[Data for analysis — start]

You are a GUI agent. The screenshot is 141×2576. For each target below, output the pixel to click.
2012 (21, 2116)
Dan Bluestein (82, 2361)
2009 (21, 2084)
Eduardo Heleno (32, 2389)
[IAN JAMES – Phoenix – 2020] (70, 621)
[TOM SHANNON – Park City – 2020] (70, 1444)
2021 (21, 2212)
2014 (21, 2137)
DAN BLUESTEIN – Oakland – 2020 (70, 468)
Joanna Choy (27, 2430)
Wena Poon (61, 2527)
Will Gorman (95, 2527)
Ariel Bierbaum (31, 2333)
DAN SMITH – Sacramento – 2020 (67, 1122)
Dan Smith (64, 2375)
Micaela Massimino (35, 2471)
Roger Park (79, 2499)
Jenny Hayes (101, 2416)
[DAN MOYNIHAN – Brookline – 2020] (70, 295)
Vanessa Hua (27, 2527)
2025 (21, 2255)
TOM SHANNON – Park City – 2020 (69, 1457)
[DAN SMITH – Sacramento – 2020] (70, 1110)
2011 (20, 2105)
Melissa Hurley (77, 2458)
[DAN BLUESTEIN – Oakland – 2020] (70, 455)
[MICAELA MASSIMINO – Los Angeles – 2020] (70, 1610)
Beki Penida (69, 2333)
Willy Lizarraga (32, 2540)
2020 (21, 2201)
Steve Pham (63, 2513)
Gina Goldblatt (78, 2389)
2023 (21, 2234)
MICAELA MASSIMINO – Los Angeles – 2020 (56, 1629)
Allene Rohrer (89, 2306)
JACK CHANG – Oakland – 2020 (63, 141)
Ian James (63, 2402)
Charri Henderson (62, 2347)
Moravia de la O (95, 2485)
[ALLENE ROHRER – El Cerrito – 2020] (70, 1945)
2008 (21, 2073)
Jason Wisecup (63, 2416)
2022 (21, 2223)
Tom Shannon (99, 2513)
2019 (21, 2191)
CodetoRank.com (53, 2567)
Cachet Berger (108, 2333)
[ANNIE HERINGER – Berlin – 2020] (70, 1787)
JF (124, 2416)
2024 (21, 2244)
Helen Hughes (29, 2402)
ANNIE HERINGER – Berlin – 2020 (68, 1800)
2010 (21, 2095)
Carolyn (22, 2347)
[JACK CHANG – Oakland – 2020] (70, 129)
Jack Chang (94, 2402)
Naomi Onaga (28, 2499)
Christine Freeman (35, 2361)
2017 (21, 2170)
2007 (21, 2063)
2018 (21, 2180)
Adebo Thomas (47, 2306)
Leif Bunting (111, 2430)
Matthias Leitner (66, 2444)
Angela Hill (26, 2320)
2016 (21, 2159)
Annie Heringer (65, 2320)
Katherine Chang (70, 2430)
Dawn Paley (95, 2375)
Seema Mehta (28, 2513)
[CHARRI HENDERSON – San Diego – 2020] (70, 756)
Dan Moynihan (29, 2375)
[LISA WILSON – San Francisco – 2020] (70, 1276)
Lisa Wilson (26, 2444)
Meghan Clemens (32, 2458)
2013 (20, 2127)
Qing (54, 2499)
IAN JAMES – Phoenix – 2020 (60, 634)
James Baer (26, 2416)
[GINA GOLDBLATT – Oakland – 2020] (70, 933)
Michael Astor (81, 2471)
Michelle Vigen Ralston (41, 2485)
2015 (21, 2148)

[Data for analysis — finish]

*Task instructions:* Where does the word "Angeles" appear in the material above? Copy every line that holds it.

*The completed task:*
[MICAELA MASSIMINO – Los Angeles – 2020] (70, 1610)
MICAELA MASSIMINO – Los Angeles – 2020 (56, 1629)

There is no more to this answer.